Hace falta leer libros así ❤️❤️❤️ gracias por hablar del dolor y de la invisibilidad que ocupa el no poder (ponerle) una palabra objetiva a una sensación. El dolor se escapa a los medidores médicos y existe más allá y antes que ellos. Un libro para legitimar los dolores más invisibles y el cuerpo que se infravalora por no ser accesiblemente medible.

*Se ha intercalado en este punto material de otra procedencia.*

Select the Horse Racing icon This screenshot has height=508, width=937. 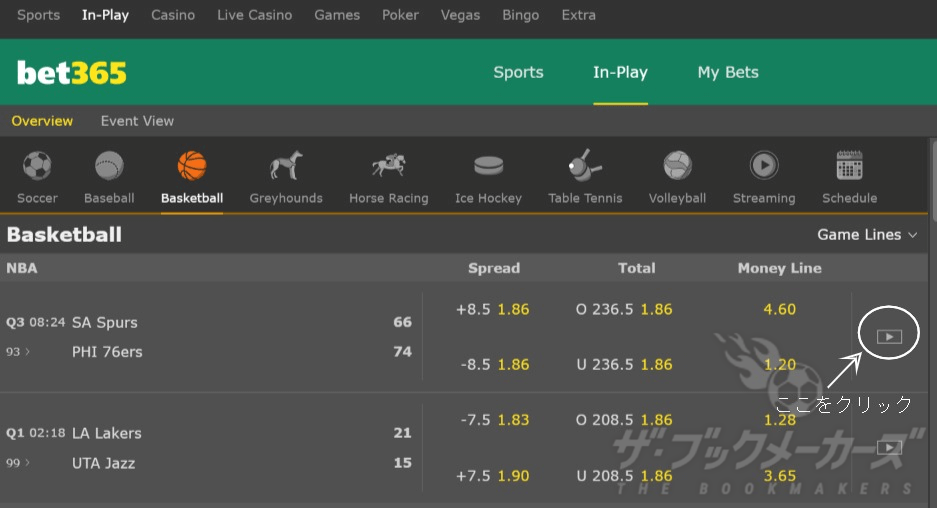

En palabras de Virgina Woolf: "dejemos a *un enfermo* describir el dolor de cabeza a un médico y el lenguaje se agota de inmediato. No existe nada concreto a su disposición. Se ve obligado a acuñar las palabras él mismo, tomando su dolor en una mano y un grumo de sonido puro en la otra...,de forma que al aplastarlos surge al fin una palabra nueva"
Cuatro relatos muy personales sobre el dolor y las enfermedades que acompañan cada día a las autoras. Un prólogo muy necesario y una lista de recursos imprescindible al final. Muy recomendable.